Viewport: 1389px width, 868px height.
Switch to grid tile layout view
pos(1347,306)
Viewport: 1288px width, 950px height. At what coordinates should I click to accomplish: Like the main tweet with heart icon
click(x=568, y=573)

• **WHAT YOU SHOULD DO**:
Return all of the data precisely as it appears.

• **TASK OUTPUT**:
Viewport: 1389px width, 868px height.
Switch to grid tile layout view
pos(1347,306)
Viewport: 1288px width, 950px height. At what coordinates should I click to accomplish: Like the main tweet with heart icon
click(x=568, y=573)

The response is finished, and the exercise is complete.